== Segment start ==

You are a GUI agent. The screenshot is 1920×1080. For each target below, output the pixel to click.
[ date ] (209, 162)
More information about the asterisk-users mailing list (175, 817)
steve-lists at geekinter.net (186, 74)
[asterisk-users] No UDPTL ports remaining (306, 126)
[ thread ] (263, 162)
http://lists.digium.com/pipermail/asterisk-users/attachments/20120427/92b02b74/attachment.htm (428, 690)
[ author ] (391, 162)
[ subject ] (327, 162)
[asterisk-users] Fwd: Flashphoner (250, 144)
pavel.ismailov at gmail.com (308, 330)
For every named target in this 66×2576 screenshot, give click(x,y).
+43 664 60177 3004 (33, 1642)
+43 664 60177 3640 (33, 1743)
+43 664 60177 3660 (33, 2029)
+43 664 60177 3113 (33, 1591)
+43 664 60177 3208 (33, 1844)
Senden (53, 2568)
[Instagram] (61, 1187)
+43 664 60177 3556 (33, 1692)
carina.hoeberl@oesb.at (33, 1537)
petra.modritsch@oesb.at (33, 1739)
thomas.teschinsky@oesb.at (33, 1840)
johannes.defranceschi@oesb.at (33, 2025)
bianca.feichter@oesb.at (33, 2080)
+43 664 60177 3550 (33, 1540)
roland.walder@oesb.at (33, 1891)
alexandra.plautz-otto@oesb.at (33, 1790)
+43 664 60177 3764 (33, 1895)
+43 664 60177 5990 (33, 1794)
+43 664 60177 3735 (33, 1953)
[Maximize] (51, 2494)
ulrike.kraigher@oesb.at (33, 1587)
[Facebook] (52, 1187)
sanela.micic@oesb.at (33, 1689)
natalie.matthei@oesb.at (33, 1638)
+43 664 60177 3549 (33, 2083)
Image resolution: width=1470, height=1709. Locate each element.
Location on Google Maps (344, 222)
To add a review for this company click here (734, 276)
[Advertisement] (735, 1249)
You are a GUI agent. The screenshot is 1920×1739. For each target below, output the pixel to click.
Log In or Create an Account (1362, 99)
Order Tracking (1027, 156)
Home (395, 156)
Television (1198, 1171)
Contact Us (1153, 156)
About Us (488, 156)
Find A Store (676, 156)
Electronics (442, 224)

== Segment end ==

▶ [What this task involves] In the listing above, the lines from the one containing "carina.hoeberl@oesb.at (33, 1537)" through the one containing "alexandra.plautz-otto@oesb.at (33, 1790)" must be set down exactly, with no other lines.

▶ [Response to the exercise]
carina.hoeberl@oesb.at (33, 1537)
petra.modritsch@oesb.at (33, 1739)
thomas.teschinsky@oesb.at (33, 1840)
johannes.defranceschi@oesb.at (33, 2025)
bianca.feichter@oesb.at (33, 2080)
+43 664 60177 3550 (33, 1540)
roland.walder@oesb.at (33, 1891)
alexandra.plautz-otto@oesb.at (33, 1790)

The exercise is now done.